[Begin Passage shown]

Aakrosh () is a 1980 Indian Hindi language legal drama film directed by Govind Nihalani in his debut and written by Vijay Tendulkar. Aakrosh starring Naseeruddin Shah, Om Puri and Amrish Puri in pivotal roles, was released to widely positive reviews; winning the Golden Peacock (Best Film) at the 8th International Film Festival of India, as well as the National Film Award for Best Feature Film in Hindi and several other honors.

Aakrosh was a debut film of Nihalani, who went on to be known for his dark and frighteningly real depictions of human angst in other landmark alternative movies such as Ardh Satya and Tamas. It is listed among the 60 films that shaped the Indian film industry spanning six decades.

Plot
Allegedly based on a true incident reported on page 7 of a local newspaper, the film was a scathing satire on the corruption in the judicial system and the victimization of the underprivileged by the able and the powerful.

Aakrosh forms a part of the series of works, based around explorations in violence, written by noted playwright Vijay Tendulkar, who had earlier written Shyam Benegal's Nishant (1974) and went on to write Govind Nihalani's next surprise breakaway hit, Ardh Satya (1983).

Here the victim is shown so traumatized by excessive oppression and violation of his humanity, that he does not utter a single word almost for the length of the film and only bears a stunned look, though later he uses the same violence as a tool to express his own sense of violation and rage.

[End Passage shown]

Aim: From the Aakrosh film text, set down the passage starting with "Aakrosh was a" and going on through "Ardh Satya (1983).". The listing that comes next is material separate from the film text.

[Begin Given data]

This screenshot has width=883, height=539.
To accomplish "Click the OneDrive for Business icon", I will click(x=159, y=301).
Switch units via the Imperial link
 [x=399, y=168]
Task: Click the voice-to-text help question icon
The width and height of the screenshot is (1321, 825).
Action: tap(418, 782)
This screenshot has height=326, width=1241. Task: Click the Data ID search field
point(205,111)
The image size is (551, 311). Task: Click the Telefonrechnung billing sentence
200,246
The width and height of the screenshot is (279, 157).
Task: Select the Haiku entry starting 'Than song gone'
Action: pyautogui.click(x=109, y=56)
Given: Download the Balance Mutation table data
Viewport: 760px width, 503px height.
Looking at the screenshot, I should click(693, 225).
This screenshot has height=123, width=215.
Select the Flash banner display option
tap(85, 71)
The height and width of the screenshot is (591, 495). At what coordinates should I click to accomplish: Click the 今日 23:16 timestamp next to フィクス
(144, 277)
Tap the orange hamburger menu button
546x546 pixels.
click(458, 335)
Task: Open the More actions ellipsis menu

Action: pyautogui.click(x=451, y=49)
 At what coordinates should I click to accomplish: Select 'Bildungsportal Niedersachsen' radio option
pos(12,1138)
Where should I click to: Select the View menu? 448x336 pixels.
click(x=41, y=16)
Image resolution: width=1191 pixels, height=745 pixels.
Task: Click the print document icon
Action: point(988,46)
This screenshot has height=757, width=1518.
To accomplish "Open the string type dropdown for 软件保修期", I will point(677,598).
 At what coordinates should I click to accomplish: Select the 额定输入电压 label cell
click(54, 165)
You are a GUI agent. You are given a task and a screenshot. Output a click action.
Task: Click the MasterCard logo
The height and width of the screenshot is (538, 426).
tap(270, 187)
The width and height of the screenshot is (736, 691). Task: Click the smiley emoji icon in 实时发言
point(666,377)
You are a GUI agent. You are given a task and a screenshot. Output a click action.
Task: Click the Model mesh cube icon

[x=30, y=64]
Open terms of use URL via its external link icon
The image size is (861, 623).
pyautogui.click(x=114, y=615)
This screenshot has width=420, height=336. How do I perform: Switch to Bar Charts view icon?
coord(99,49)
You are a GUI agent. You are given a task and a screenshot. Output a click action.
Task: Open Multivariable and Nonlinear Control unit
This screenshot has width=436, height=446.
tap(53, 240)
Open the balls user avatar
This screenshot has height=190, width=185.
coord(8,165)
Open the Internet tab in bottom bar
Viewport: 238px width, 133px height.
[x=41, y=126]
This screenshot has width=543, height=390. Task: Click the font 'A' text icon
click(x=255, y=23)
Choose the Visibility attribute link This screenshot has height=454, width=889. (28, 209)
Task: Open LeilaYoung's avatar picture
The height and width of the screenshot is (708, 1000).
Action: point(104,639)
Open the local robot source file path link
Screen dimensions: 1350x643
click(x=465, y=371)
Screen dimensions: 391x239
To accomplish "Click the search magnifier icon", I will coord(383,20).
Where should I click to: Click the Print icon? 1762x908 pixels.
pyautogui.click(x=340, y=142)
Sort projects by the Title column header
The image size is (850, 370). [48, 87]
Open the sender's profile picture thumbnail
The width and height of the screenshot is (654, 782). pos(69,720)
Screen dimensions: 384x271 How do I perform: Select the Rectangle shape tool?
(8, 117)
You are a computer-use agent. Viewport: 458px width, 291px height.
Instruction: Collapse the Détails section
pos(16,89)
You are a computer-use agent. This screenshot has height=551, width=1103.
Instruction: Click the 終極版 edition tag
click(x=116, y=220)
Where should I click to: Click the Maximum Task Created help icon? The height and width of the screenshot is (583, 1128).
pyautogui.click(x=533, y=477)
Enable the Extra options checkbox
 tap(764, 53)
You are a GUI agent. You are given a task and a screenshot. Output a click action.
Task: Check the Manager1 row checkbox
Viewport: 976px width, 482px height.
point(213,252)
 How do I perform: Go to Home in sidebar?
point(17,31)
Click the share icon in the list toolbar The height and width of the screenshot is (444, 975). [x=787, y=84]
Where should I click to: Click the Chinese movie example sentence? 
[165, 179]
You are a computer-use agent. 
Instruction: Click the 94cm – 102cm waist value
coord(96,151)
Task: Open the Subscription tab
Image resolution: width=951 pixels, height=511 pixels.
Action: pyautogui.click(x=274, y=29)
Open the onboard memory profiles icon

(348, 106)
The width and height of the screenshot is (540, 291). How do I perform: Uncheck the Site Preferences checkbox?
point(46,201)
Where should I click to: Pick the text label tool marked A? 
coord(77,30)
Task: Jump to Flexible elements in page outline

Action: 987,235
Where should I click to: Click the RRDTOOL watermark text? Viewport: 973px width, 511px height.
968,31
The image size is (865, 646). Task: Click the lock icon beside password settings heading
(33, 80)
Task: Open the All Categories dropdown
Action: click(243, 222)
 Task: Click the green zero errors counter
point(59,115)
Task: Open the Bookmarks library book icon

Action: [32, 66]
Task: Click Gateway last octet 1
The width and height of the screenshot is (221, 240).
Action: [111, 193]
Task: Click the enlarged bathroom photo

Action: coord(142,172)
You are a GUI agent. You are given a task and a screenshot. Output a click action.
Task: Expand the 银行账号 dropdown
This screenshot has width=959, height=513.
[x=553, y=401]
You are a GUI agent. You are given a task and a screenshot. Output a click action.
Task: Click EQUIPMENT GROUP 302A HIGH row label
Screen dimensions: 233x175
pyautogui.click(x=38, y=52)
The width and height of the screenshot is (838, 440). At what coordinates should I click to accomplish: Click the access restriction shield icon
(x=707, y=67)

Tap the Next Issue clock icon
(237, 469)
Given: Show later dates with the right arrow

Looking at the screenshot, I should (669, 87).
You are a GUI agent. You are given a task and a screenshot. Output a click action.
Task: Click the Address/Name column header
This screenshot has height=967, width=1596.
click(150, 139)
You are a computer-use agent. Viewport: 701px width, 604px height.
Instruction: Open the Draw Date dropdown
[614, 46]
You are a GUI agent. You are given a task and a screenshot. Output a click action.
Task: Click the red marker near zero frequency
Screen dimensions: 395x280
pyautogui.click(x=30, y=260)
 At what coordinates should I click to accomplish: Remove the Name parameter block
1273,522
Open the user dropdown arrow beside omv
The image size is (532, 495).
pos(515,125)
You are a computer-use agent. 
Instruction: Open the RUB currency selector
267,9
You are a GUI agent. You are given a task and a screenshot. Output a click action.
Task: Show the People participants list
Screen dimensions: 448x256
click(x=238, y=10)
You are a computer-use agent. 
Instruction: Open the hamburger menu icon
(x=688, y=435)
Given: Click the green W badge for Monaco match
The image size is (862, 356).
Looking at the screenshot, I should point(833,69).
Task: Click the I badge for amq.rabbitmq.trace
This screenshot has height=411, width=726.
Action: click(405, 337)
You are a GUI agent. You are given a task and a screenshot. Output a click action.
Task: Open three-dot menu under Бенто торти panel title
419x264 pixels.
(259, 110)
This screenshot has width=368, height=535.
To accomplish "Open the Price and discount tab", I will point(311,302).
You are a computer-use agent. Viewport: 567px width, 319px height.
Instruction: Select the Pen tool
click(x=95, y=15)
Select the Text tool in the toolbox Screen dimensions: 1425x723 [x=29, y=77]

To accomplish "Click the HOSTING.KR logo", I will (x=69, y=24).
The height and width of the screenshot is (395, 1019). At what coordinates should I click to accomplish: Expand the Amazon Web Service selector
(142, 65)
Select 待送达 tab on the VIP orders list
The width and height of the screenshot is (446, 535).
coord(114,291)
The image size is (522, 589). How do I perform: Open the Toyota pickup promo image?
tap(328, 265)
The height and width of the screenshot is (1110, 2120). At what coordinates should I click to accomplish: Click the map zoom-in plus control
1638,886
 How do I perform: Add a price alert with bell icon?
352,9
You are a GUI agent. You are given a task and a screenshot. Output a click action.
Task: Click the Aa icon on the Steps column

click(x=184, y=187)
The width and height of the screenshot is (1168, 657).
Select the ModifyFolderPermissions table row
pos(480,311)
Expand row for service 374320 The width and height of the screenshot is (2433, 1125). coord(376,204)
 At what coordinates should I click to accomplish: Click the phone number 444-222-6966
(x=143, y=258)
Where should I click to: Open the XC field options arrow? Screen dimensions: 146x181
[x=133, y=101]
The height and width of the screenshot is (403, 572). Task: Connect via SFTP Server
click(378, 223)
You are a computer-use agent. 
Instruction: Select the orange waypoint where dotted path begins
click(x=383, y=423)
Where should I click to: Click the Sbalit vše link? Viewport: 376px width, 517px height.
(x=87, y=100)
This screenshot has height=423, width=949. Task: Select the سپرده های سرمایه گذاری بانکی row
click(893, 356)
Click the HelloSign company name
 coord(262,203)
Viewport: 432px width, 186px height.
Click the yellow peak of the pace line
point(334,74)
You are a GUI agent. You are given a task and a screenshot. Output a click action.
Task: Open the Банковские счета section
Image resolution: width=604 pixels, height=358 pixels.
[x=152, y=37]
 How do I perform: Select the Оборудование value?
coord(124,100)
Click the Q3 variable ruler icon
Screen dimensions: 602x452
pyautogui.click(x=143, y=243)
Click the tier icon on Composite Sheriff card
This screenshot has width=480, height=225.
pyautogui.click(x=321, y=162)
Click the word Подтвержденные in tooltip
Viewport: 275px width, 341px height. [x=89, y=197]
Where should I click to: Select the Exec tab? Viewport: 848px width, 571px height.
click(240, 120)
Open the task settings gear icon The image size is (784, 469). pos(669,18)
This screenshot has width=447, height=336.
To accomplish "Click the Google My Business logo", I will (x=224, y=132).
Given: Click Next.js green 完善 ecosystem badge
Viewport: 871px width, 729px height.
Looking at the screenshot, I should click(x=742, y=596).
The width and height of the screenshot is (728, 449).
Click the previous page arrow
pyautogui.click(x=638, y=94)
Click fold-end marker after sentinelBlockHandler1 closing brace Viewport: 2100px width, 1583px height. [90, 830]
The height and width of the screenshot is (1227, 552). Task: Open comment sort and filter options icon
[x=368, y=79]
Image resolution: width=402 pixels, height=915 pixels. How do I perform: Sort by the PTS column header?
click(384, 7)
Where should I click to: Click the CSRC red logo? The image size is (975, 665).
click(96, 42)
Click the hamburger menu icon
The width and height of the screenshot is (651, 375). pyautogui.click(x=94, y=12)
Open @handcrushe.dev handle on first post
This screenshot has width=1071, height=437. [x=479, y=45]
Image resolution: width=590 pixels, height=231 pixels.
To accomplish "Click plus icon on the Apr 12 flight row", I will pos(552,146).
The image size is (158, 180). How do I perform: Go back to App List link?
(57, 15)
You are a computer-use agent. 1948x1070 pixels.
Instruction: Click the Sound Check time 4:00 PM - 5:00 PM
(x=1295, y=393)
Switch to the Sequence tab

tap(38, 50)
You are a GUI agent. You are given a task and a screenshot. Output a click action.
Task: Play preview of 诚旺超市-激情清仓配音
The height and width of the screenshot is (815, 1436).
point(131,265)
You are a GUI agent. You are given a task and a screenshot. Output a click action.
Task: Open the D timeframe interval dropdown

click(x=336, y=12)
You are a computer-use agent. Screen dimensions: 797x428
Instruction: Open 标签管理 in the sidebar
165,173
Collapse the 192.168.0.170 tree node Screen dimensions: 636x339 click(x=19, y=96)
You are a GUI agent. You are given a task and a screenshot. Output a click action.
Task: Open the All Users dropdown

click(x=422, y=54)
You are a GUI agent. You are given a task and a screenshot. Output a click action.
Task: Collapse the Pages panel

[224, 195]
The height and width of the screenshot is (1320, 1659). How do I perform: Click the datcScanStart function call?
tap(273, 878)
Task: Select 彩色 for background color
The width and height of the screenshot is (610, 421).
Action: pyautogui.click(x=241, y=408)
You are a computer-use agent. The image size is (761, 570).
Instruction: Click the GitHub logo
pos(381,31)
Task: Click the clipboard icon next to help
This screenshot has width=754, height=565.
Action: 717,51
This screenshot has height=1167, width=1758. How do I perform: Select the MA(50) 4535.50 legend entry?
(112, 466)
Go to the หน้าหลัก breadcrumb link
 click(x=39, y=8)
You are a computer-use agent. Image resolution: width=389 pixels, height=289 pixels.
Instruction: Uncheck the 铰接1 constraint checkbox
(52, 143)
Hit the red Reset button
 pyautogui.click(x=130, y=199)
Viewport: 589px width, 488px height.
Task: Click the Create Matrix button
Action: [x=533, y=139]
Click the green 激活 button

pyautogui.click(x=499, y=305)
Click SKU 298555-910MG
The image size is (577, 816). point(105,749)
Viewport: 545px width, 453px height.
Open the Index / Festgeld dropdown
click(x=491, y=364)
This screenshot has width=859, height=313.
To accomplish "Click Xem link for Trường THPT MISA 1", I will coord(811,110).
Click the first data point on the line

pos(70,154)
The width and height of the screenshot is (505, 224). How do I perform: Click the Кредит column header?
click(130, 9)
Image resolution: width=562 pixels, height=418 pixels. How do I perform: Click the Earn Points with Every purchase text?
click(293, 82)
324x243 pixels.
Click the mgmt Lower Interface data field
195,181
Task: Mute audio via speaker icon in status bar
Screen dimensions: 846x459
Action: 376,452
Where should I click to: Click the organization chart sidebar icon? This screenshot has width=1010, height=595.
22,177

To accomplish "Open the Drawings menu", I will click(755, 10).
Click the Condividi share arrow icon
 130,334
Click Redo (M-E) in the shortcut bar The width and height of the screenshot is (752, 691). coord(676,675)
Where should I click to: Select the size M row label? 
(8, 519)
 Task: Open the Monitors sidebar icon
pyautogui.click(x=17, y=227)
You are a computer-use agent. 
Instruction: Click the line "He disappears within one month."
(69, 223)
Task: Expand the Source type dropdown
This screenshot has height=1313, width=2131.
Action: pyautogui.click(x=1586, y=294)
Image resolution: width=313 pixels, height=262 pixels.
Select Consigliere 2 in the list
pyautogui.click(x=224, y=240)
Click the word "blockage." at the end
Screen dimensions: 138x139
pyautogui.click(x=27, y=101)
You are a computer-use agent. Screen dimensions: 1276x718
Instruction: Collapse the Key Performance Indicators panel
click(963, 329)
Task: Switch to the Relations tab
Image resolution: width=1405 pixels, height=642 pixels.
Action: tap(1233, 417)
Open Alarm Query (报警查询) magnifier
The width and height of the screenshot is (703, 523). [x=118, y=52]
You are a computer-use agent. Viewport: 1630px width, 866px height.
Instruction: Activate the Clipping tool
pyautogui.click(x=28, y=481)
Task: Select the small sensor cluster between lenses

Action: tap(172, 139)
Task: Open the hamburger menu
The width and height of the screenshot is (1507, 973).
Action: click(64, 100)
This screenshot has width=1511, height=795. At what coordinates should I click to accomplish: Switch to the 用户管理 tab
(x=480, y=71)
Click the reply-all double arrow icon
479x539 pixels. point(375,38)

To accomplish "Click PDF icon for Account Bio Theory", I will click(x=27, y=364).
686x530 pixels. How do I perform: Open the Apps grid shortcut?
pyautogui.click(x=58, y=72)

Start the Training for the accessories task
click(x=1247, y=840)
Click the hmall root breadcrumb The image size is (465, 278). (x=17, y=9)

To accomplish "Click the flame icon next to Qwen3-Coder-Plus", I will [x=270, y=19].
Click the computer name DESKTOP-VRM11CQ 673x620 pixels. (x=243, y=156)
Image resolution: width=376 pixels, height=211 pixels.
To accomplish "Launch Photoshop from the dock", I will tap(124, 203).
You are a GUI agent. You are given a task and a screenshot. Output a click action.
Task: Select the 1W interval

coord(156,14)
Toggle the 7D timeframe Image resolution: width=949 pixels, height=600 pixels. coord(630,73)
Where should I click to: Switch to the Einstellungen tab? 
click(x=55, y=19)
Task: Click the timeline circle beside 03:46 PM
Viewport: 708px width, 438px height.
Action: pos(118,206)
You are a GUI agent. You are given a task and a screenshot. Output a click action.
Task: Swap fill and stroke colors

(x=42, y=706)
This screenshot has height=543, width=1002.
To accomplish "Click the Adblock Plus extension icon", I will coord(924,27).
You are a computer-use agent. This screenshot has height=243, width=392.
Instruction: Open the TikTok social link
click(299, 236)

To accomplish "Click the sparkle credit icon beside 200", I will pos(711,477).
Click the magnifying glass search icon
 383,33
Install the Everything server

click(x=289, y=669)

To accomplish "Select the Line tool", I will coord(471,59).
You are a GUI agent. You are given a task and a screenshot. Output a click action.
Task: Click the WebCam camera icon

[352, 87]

[End Given data]

Completed exercise:
Aakrosh was a debut film of Nihalani, who went on to be known for his dark and frighteningly real depictions of human angst in other landmark alternative movies such as Ardh Satya and Tamas. It is listed among the 60 films that shaped the Indian film industry spanning six decades.

Plot
Allegedly based on a true incident reported on page 7 of a local newspaper, the film was a scathing satire on the corruption in the judicial system and the victimization of the underprivileged by the able and the powerful.

Aakrosh forms a part of the series of works, based around explorations in violence, written by noted playwright Vijay Tendulkar, who had earlier written Shyam Benegal's Nishant (1974) and went on to write Govind Nihalani's next surprise breakaway hit, Ardh Satya (1983).